Karen Benjamin
Ph.D., University of Wisconsin-Madison
Karen Benjamin is the Lester Brune and Joan Brune Endowed Chair of History at Elmhurst University. She graduated with a Ph.D. in History from the University of Wisconsin–Madison in 2007. Her wide-ranging courses include Colonial America, Revolutionary America, Industrial-Age America, Twentieth-Century U.S., Environmental History, U.S. West, U.S. South, U.S. Women’s History, and The Formation of the Chicago Ghetto. She received the President’s Award for Excellence in Teaching in 2021.
Her forthcoming book, Good Parents, Better Homes, and Great Schools: Selling Segregation before the New Deal, will be available from the University of North Carolina Press in July 2025. The book examines how white residential developers, planning consultants, and their allies in government strategically replaced block-level segregation with segregation at the neighborhood level in New South cities such as Atlanta, Baltimore, Birmingham, Houston, Raleigh, and Winston-Salem. Going beyond the more well-known Homeowners Loan Corporation (HOLC) maps of the 1930s, the book traces segregation tactics back to the late nineteenth century, when this public-private partnership laid the groundwork for the nationwide segregation strategies codified by the New Deal. It links the tactics of residential and school segregation to prevailing middle-class ideas about what constituted good parenting, ensuring the longevity of both practices. By shifting the focus to efforts that specifically targeted parents, this book not only adds a new dimension to the history of residential segregation but also helps explain why that legacy has been so difficult to undo.
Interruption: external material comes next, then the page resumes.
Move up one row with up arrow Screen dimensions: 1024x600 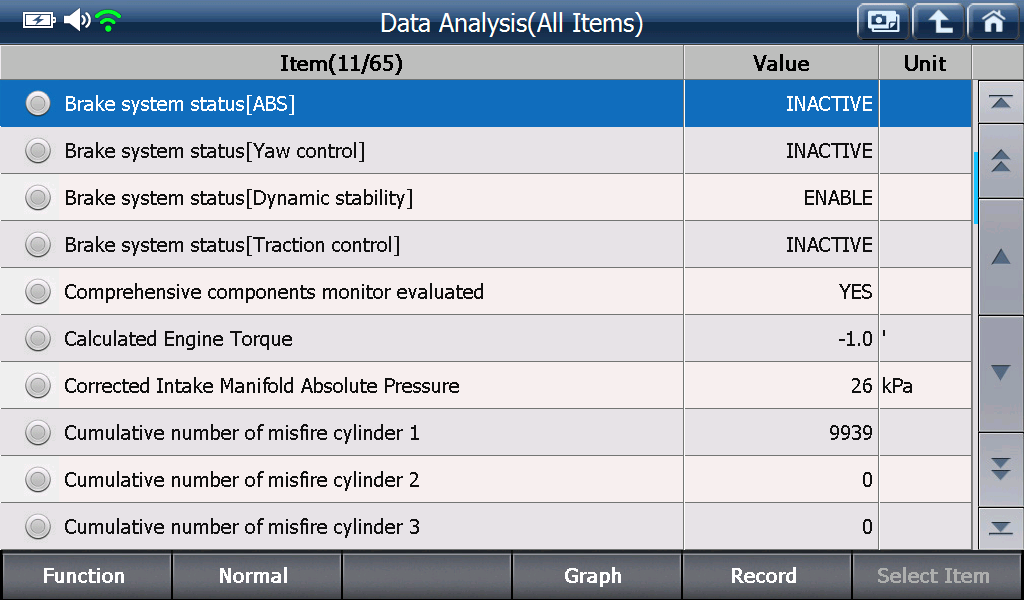pyautogui.click(x=1000, y=257)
This project developed from a case study of a 1920s school building program in Raleigh, North Carolina, which continues to influence residential patterns in that city. Benjamin’s article on this topic appeared in a special issue of the Journal of Urban History (Spring 2012) examining the broader connections between schooling and suburbanization in the United States. She received Spencer Foundation Small Research Grants in 2013 and 2017 and a National Academy of Education/Spencer Postdoctoral Fellowship in 2010 to support the initial research for the book.